Bela, formerly known as BeagleRT, is an embedded hardware and software platform for creating musical instruments and interactive audio systems. Aimed at the maker community of hobbyists, engineers and electronic musicians, Bela features high-performance audio, analog and digital I/O on a small embedded computer board. The software environment features latency (delay) of less than 1ms, far lower than any comparable platform, and an easy-to-use development environment which loads in the user's browser.

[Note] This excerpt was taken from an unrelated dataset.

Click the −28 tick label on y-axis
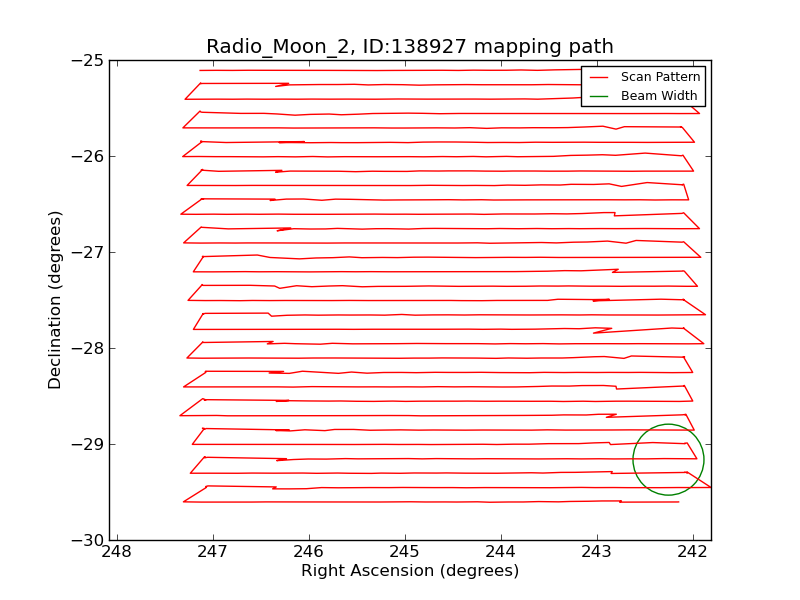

The Bruce Dickinson Award for Academic Entrepreneur of the Year 

This award is for an individual that has demonstrated significant in-year entrepreneurial activity.

Winner

Dr Hamit Soyel

Dragonfly is at the forefront of visual science, featuring an innovative biological computational model that replicates how the human eye and brain process visual information in the first few seconds of viewing content. Supported with initial funding from the college EPSRC funded Impact Acceleration Account, Dr Sovel undertook a secondment at Black Swan to help develop the product. Dragonfly soon took off within the company attracting lots of client interest.  

Finalists

Dr Josh Reiss

Dr. Reiss and his team have created intelligent processing tools that automate much of the audio production process. Novel systems were devised that exploit advances in audio engineering and knowledge of human sound perception in order to manipulate audio much the same way a professional would operate a mixing desk. A spin-out company based around this, LandR, was formed in 2012 with QMUL as a major shareholder. LandR has experienced continual and rapid growth in its user base, company size and valuation since founding.

Prof Morag Shiach

With an extensive experience of leading complex multi-partner projects, Dr Morag has been the director of Creativeworks London and is responsible for its successful trajectory. The platform, created in 2012, sought to provide a strategic overview of London’s creative economy in partnership with many existing national and local hubs and networks. It was a massive challenge as CWL had a unique opportunity to observe, research and support London’s changing relationship with the creative economy.